◆ WORK TO COMPLETE
Your task is to restate exactly the lines from the one holding "The width and height of the screenshot is (909, 744)." to the end of the entries below, inclusive.

════════

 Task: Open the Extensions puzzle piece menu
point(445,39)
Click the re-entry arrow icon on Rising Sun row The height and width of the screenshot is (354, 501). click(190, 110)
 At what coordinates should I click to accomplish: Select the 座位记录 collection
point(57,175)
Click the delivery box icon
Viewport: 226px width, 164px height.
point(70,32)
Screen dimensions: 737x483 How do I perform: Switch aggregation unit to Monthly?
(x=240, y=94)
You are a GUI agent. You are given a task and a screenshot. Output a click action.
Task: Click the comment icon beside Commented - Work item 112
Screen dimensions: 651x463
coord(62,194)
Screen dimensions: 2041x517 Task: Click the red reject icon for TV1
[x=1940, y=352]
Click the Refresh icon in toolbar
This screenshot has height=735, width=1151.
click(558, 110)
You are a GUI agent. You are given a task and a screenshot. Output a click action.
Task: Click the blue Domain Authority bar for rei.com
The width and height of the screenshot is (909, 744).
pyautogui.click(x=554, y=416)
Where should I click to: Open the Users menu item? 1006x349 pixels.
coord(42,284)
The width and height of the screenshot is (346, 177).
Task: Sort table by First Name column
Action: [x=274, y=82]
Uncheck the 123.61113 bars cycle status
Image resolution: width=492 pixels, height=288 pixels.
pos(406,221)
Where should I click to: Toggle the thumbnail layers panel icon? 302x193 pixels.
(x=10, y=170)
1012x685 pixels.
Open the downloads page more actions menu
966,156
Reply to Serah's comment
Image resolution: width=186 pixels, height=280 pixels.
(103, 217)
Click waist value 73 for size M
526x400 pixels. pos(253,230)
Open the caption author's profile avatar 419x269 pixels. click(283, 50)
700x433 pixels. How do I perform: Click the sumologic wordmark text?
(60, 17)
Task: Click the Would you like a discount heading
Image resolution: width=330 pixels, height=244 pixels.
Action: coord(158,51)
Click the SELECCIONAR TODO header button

════════

◆ FINAL ANSWER
The width and height of the screenshot is (909, 744).
pyautogui.click(x=554, y=416)
Where should I click to: Open the Users menu item? 1006x349 pixels.
coord(42,284)
The width and height of the screenshot is (346, 177).
Task: Sort table by First Name column
Action: [x=274, y=82]
Uncheck the 123.61113 bars cycle status
Image resolution: width=492 pixels, height=288 pixels.
pos(406,221)
Where should I click to: Toggle the thumbnail layers panel icon? 302x193 pixels.
(x=10, y=170)
1012x685 pixels.
Open the downloads page more actions menu
966,156
Reply to Serah's comment
Image resolution: width=186 pixels, height=280 pixels.
(103, 217)
Click waist value 73 for size M
526x400 pixels. pos(253,230)
Open the caption author's profile avatar 419x269 pixels. click(283, 50)
700x433 pixels. How do I perform: Click the sumologic wordmark text?
(60, 17)
Task: Click the Would you like a discount heading
Image resolution: width=330 pixels, height=244 pixels.
Action: coord(158,51)
Click the SELECCIONAR TODO header button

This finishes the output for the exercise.